Posted March 11, 2011 at 2:18PM

We are thrilled that so many of you are planning to attend the upcoming Annual Interdisciplinary Integration course! The course is filling up quickly. With just 4 seats remaining, I encourage you to register soon to ensure your seat at the course. You won’t want to miss this opportunity!

“The three days will offer anyone with an interest in vision or the vestibular systems an opportunity to learn how basic cranial, cervical and thoracic mechanics can be influenced not by what we see, but by where we have to put ourselves to see it.”

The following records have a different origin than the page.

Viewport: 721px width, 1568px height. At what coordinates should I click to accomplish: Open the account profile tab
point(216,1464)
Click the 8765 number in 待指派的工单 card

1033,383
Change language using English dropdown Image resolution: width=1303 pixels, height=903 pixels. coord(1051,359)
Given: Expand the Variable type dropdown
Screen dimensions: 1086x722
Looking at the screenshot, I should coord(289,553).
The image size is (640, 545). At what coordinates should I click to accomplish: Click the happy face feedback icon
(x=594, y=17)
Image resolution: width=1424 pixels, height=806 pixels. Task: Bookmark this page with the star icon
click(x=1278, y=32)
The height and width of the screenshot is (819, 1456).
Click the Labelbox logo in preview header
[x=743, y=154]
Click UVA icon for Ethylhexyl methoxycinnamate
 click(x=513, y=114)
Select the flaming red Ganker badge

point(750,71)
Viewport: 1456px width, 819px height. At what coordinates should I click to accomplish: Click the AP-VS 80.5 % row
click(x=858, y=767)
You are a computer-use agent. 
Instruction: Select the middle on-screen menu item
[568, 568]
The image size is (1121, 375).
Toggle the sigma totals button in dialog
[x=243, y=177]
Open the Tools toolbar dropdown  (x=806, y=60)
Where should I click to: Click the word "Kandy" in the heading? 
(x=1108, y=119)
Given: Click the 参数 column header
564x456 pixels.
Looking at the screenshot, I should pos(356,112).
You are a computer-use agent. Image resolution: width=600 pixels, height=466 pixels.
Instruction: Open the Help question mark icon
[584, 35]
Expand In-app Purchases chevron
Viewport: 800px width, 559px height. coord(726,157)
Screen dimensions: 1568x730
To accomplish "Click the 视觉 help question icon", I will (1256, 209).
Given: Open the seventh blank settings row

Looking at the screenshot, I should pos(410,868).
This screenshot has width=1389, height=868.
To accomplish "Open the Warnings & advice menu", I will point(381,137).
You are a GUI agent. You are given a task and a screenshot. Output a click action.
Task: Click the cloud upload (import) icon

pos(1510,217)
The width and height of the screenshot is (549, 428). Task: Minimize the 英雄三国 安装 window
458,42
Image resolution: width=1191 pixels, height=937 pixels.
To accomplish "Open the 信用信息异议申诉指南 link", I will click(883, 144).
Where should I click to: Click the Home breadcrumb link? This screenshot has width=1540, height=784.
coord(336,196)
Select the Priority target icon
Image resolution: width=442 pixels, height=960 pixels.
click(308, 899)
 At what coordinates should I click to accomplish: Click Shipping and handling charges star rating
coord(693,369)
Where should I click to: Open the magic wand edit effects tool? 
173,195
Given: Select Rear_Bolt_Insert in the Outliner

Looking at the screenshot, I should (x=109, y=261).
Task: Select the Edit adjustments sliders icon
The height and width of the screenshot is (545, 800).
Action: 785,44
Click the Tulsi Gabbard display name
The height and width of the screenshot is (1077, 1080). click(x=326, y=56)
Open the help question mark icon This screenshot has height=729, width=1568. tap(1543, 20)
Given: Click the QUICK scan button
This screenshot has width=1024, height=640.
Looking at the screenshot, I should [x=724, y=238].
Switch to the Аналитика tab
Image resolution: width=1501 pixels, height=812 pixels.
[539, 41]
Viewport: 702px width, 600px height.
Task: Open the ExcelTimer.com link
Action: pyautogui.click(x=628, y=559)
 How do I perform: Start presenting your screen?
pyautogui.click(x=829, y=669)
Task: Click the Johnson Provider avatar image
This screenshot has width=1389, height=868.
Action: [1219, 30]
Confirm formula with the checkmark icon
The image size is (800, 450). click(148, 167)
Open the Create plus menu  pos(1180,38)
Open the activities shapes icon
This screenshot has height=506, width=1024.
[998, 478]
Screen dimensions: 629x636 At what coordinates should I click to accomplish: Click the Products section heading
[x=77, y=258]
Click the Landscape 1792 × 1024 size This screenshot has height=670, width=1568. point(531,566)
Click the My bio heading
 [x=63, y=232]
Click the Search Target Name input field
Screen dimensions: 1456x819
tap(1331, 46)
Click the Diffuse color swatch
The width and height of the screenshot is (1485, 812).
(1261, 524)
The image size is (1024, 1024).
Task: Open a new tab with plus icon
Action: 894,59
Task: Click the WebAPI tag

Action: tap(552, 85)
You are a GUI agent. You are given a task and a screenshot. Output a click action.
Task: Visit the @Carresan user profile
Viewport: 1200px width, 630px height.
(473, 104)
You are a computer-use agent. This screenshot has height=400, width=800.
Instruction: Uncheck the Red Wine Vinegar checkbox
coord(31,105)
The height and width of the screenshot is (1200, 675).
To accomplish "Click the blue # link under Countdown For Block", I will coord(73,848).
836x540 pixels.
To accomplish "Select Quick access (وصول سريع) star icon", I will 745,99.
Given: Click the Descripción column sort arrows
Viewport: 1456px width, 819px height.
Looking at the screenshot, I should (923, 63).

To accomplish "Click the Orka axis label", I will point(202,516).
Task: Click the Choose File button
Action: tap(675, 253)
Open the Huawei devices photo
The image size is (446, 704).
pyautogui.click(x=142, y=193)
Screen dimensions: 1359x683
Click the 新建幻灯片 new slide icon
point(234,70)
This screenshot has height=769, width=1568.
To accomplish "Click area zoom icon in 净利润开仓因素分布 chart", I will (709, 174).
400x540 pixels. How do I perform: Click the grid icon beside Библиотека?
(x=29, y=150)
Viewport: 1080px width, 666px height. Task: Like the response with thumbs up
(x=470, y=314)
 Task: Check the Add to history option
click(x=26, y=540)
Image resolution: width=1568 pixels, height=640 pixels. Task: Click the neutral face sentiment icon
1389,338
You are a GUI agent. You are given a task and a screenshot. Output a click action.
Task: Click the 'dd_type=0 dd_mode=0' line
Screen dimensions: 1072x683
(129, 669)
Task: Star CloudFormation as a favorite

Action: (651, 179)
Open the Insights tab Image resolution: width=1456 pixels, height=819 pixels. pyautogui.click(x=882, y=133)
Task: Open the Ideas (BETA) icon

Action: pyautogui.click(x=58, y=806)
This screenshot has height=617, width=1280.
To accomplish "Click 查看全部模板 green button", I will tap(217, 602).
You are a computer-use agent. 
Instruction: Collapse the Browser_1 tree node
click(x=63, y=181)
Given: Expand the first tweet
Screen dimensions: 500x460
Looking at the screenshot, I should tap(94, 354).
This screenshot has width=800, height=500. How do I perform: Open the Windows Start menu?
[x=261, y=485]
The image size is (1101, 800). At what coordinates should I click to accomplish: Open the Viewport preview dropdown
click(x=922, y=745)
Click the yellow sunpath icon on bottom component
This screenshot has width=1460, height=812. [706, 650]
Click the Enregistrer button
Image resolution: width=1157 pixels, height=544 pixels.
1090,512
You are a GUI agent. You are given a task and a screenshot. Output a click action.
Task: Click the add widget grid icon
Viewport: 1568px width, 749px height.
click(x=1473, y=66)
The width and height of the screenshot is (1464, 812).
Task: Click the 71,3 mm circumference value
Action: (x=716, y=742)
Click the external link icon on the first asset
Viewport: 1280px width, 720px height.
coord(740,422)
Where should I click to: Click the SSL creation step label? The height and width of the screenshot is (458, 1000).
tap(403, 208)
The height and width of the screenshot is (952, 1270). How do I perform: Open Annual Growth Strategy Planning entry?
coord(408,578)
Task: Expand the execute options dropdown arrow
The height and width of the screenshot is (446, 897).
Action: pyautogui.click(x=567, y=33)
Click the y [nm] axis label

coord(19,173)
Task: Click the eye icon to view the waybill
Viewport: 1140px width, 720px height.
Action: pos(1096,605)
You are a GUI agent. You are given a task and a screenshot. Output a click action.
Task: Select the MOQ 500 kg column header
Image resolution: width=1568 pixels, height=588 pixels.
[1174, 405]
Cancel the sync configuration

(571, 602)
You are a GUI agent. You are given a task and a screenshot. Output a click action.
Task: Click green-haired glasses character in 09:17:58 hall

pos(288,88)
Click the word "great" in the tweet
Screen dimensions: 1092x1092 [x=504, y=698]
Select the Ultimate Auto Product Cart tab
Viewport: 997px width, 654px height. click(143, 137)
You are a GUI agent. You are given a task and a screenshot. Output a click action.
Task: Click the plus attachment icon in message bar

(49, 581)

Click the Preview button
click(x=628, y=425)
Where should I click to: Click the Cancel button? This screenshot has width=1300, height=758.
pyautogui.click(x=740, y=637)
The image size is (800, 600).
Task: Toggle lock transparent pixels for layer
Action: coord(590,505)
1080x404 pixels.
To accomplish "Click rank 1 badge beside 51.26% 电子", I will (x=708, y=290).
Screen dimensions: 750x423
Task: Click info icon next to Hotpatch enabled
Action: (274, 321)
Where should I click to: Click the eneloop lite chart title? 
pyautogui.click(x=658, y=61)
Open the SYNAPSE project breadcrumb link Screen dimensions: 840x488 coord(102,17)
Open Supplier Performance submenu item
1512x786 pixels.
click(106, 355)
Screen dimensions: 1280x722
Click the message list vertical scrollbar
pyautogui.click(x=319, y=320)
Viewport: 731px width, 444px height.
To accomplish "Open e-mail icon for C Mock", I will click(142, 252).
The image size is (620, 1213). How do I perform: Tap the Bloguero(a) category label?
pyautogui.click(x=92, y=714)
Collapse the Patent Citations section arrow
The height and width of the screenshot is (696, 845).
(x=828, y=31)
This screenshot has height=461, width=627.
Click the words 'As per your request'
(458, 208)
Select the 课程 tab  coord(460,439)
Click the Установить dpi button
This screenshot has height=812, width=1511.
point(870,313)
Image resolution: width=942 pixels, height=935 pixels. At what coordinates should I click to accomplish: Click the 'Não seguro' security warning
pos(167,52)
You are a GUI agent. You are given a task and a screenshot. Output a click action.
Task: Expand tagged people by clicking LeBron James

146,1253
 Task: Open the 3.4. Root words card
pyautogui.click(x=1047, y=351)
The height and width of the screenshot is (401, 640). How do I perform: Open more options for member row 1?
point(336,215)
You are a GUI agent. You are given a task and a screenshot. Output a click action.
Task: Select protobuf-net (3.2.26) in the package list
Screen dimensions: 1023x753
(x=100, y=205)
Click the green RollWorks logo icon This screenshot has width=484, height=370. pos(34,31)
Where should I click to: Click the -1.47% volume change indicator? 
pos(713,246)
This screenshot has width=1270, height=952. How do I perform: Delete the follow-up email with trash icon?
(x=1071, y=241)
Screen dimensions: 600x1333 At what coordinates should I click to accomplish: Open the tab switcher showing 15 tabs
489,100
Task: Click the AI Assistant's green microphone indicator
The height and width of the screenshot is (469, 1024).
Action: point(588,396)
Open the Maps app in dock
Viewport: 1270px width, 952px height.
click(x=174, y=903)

Posted March 11, 2011 at 2:10PM

“It’s been the best money I’ve ever spent on continuing education.”

CLICK HERE to read “What I learned in 2010” by Eric Cressey, CSCS.  Eric’s discussion of asymmetry learned from attending both Myokinematic Restoration and Postural Respiration has been featured by TNATION. Eric is president and co-founder of Cressey Performance near Boston, MA.  A highly sought-after coach for healthy and injured athletes alike, Eric has helped athletes at all levels – from youth sports to the professional and Olympic ranks – achieve their highest levels of performance in a variety of sports.  Behind Eric’s expertise, Cressey Performance has rapidly established itself as a go-to high performance facility among Boston athletes – and those that come from across the country and abroad to experience CP’s cutting-edge methods.  Eric is perhaps best known for his extensive work with baseball players, with more than four dozen professional players traveling to Massachusetts to train with him each off-season.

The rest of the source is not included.